Klischees und Selbstironie
In Zürich und über 30 anderen Städten wurde zu einer Nacht der Forschung
eingeladen. Die Schweiz
nahm dieses Jahr zum ersten Mal an der gesamteuropäischen Veranstaltung teil.
Die European Researchers Night ist ein Projekt des 7.
Rahmenprogramms für Forschung und technologische Entwicklung der Europäischen
Union (EU). Bereits zum dritten Mal finanziert die EU diese Initiative aus ihrem Budget.
Peter Chen, Vizepräsident Forschung der ETH Zürich, eröffnete die Nacht
der Forschung mit einer kurzen Ansprache. Die Veranstaltung solle die
wissenschaftliche Forschung für die Öffentlichkeit greifbarer machen.

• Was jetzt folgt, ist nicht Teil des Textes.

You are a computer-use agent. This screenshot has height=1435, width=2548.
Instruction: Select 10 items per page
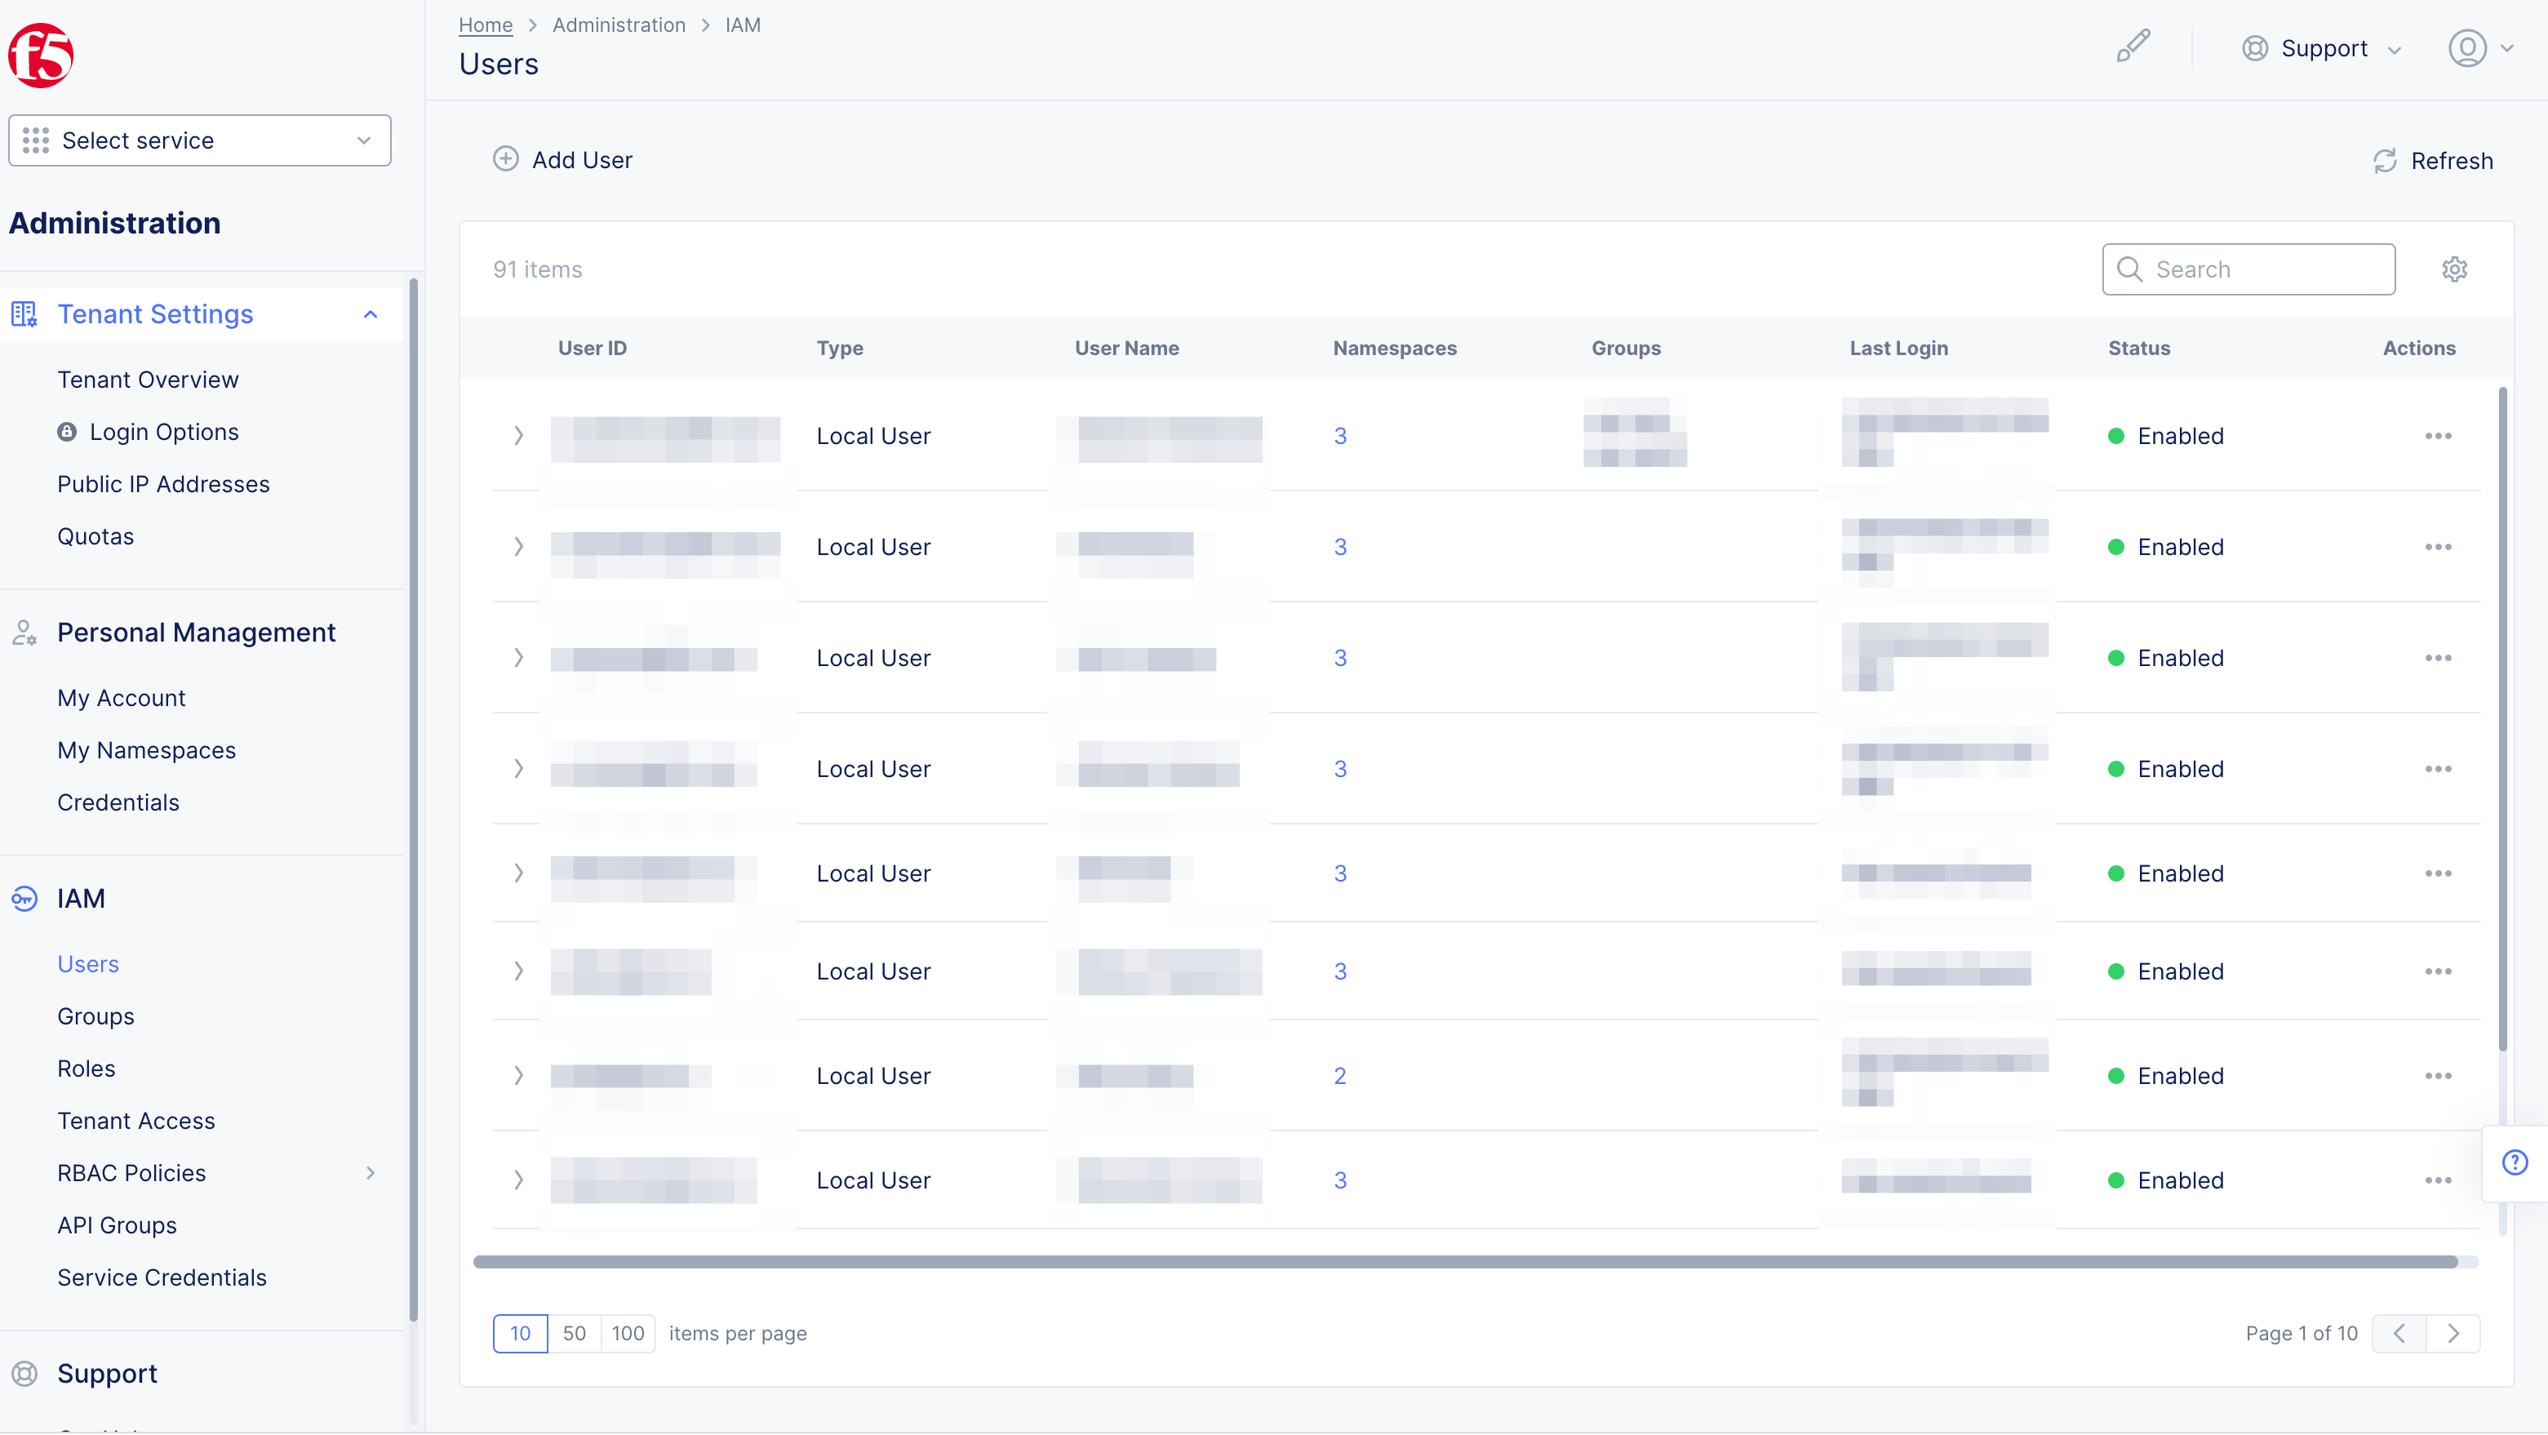tap(520, 1333)
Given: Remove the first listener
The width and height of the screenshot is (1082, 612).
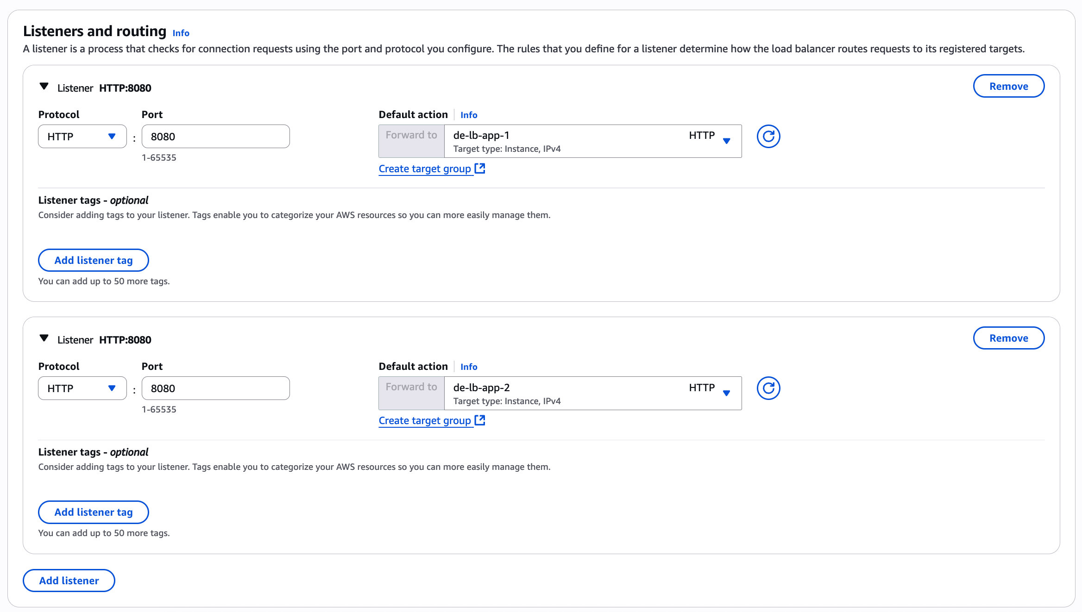Looking at the screenshot, I should tap(1008, 86).
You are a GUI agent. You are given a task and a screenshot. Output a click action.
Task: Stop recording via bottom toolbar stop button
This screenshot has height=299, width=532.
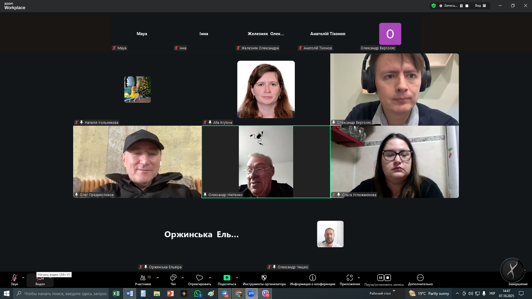[x=388, y=278]
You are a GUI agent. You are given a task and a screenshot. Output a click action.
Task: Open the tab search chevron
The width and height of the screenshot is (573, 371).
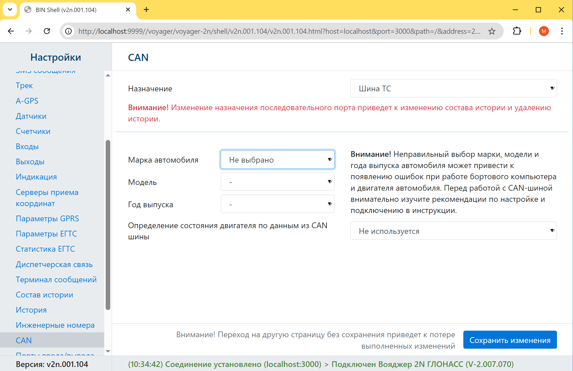(10, 10)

Dass die Forscher sich selbst nicht immer so ernst nehmen, war an der Wahl des Moderators der Veranstaltung zu erkennen. Der Kabarettist Gögi Hoffman führte als verrückter Wissenschaftler durch die Nacht der Forschung und überbrückte allfällige Wartezeiten mit kleinen Wettbewerben und viel Improvisation. So durften sich Besucher mit einem breiten Allgemeinwissen an Preisen wie ETH Regenschirmen freuen und blieben auch im späteren Verlauf des Abends noch trocken. Trotz des stürmischen Herbstwetters harrten viele Besucher unter den aufgestellten Gaslampen und gewonnenen Regenschirmen aus, um die Präsentationen mitzuverfolgen. Vor allem für die zahlreichen Kinder bildete die grosse Chemieshow den Höhepunkt der Veranstaltung. Es wurden Experimente gezeigt, welche den populären Vorstellungen der Chemie entsprechen: Viel Feuer, Farbe, Schall und Rauch.
Fortsetzung 2008?
Trotz des ungemütlichen Wetters stiess die Nacht der Forschung beim Publikum auf Anklang. Über 5000 Besucherinnen und Besucher nutzten die Gelegenheit, um sich moderne Forschung einzuverleiben. An den rund 30 Ständen waren die Wissenschaftler bemüht, ihre Projekte möglichst populär zu erklären und auch den jungen Besuchern nahe zu bringen. Die Komplexität wurde zu Gunsten der Anschaulichkeit reduziert. Wer tiefer gehend über den aktuellen Forschungsstand informiert werden wollte, fand dazu jedoch in den anschliessenden Loungegesprächen mit den Forschenden Gelegenheit. Für die Veranstalter, darunter die Corporate Communications, war der Anlass geglückt, so dass dieser voraussichtlich im nächsten Jahr wiederholt wird.